Note that this approach is not a suitable answer for Cody, since its runtime is on the order of an hour, but is the simplest way to demonstrate a correct solution for x = 11.
Reggie, I think you may be right, and I think I know what the issue is with my test cases. Sadly, I can't check out my suspicions yet; the machine I need to use with enough memory for a brute force test for x=11 is currently using all 12 cores running very long calculations which are using up about 85% of the available memory. I've disabled the X>9 cases in the solution set for now until I can double check them, so the problem should be much easier now. If your solution works for X<10, go ahead and submit.
to add to the confusion, my (non-brute-force) approach leads to the following counts N(10)=2,246,400 N(11)=22,896,000 and N(14)=26,714,545,200
My combinatoric approach and brute force method both agree for x = 10 with 1454400 and for x = 11 with 9072000. I can't brute force beyond that, but an reasonably I am handling the redundant permutations introduced when we have duplicate digits due to these two cases. For reference, I get 3216477600 for x = 14.
my mistake, my results now match those reported by Reggie, I get N(10)=1,454,400, N(11)=9,072,000, and N(14)=3,216,477,600.

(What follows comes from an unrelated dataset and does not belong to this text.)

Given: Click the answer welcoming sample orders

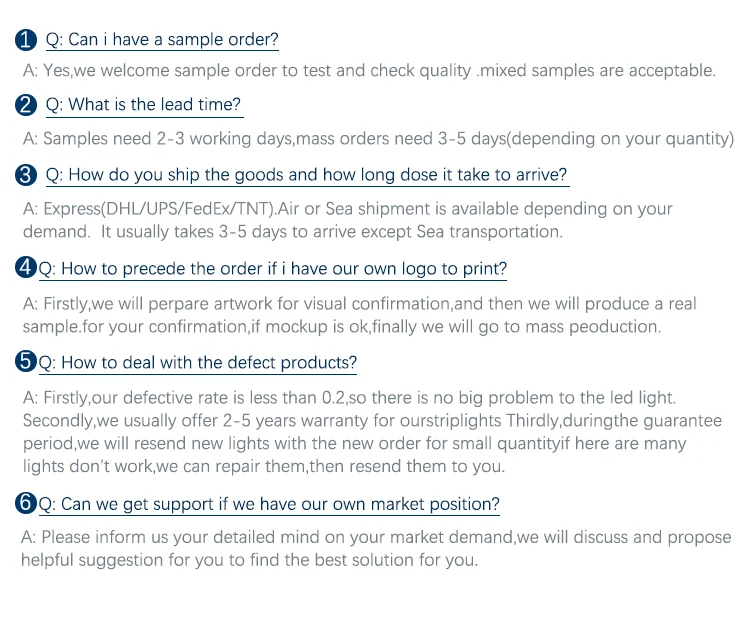Looking at the screenshot, I should point(369,71).
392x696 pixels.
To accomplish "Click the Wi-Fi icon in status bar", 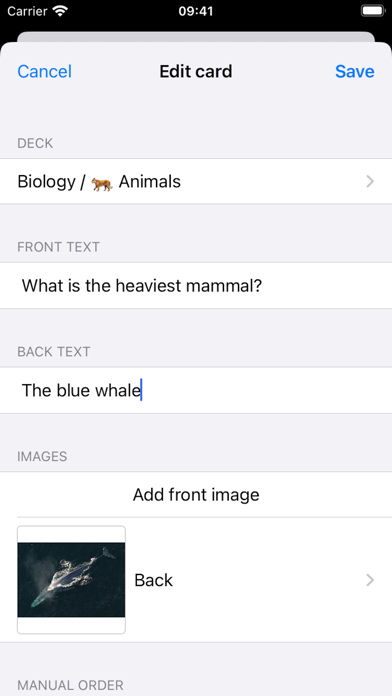I will [x=60, y=11].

I figured out what the issue was with the code I was using for the test suite - I neglected to put in the check in to make sure that the first set of numbers I was checking hadn't already been calculated by the code. It wasn't a problem when there were no repeats (X<10), but once X>9, repeats started occuring. Since 1-2-3-4-0 and 1-2-3-0-4 were both checked and calculated, that made my values higher than they should have been. (Short version - I forgot a "unique" command.) On the bright side, going through the code line-by-line to figure out what was going on allowed me to make it much, much faster.
And now we know why this one is a hard problem! :-)
Quite right James! It took me some time to fix the repeating combinations error, but it was worth :D
I just feel better knowing that even Alfonso messed up a bit on this one. If he can screw up, what chance do we mere mortals have? ;-)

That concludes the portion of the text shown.